The Impact on Clinical Practice of Routine Screening for Macroprolactin

J. Gibney, T. P. Smith and T. J. McKenna

Department of Endocrinology and Diabetes Mellitus, St. Vincent’s University Hospital and The Conway Institute of Biomolecular and Biomedical Research, University College Dublin, Dublin 4, Ireland

Address all correspondence and requests for reprints to: T. Joseph McKenna, Professor of Investigative Endocrinology, Department of Endocrinology, St. Vincent’s University Hospital, Elm Park, Dublin 4, Ireland. E-mail: tjmckenna{at}ucd.ie.

Background: Macroprolactin has reduced bioactivity in vivo and accumulates in the sera of some subjects, resulting in pseudo-hyperprolactinemia and consequent misdiagnosis.

Methods: We have audited our experience of routine screening for macroprolactin using polyethylene glycol (PEG) precipitation over a 5-yr period in a single center.

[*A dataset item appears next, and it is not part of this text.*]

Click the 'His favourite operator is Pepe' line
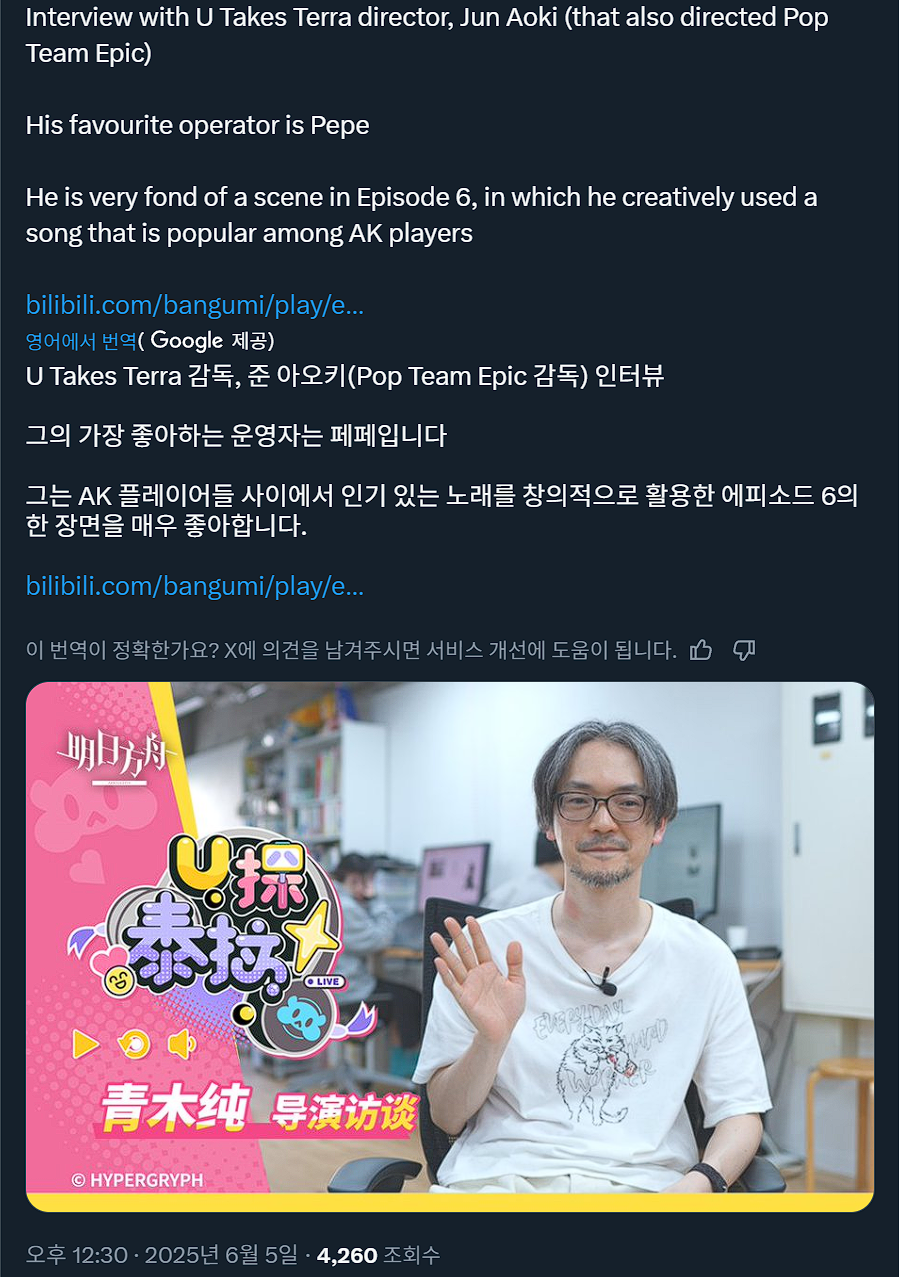The image size is (899, 1277). (197, 125)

Results: Application of a reference range for monomeric prolactin (the residual prolactin present in macroprolactin-depleted serum) for normal individuals revealed that 453 of 2089 hyperprolactinemic samples (22%) identified by Delfia immunoassay were explained entirely by macroprolactin. The percentage of hyperprolactinemic samples explained by macroprolactinemia was similar across all levels of total prolactin (18, 21, 19, and 17% of samples from 700-1000, 1000–2000, 2000–3000, and greater than 3000 mU/liter, respectively). Application of an absolute prolactin threshold after polyethylene glycol treatment of sera, rather than the traditional method, i.e. less than 40% recovery, minimizes the opportunity for misclassification of patients in whom macroprolactin accounted for more than 60% of prolactin and the residual bioactive prolactin was present in excess. Macroprolactinemic patients could not be differentiated from true hyperprolactinemic patients on the basis of clinical features alone. Although oligomenorrhea/amenorrhea and galactorrhea were more common in patients with true hyperprolactinemia (P < 0.05), they were also frequently present in macroprolactinemic patients. Plasma levels of estradiol and LH and the LH/FSH ratio were significantly greater in macroprolactinemic compared with true hyperprolactinemic subjects (P < 0.05). Reduced use of imaging and dopamine agonist treatment resulted in a net cost savings, offsetting the additional cost associated with the introduction of screening.

Conclusion: Routine screening of all hyperprolactinemic sera for macroprolactin is recommended.